### EXERCISE REQUIREMENTS
Rewrite the records below as a JSON list of strings, with one string per line and no blank lines.
--
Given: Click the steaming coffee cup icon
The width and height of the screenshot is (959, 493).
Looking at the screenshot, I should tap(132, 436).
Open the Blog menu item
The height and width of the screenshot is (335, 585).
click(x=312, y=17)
--
### ANSWER TO THIS EXERCISE
[
  "Given: Click the steaming coffee cup icon",
  "The width and height of the screenshot is (959, 493).",
  "Looking at the screenshot, I should tap(132, 436).",
  "Open the Blog menu item",
  "The height and width of the screenshot is (335, 585).",
  "click(x=312, y=17)"
]